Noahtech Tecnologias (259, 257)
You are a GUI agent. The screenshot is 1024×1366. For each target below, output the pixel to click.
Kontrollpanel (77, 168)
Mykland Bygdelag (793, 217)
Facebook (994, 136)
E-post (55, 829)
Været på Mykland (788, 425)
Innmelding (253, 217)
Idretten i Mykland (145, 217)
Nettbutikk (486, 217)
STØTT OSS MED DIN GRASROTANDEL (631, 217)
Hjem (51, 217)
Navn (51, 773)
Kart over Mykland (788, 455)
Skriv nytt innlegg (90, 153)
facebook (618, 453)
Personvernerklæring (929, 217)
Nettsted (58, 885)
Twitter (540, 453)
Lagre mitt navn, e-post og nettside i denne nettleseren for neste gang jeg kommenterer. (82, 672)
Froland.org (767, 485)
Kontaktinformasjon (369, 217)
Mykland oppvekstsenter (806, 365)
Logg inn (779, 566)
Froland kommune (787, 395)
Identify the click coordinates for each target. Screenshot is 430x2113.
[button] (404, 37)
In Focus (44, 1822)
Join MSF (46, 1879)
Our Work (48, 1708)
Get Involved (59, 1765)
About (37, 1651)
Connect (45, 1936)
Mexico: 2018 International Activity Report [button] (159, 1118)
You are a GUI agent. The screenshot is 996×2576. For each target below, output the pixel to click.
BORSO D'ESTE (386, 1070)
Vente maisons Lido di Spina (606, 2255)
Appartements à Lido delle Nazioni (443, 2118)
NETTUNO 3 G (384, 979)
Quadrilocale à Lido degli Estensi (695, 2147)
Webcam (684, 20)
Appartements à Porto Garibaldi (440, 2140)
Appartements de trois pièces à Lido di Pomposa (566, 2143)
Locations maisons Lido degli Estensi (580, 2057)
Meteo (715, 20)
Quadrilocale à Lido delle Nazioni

■ Work to complete ■
Which lines above hold the string "Lido"? Please copy all of them.

■ Output of the exercise ■
Vente maisons Lido di Spina (606, 2255)
Appartements à Lido delle Nazioni (443, 2118)
Quadrilocale à Lido degli Estensi (695, 2147)
Appartements de trois pièces à Lido di Pomposa (566, 2143)
Locations maisons Lido degli Estensi (580, 2057)
Quadrilocale à Lido delle Nazioni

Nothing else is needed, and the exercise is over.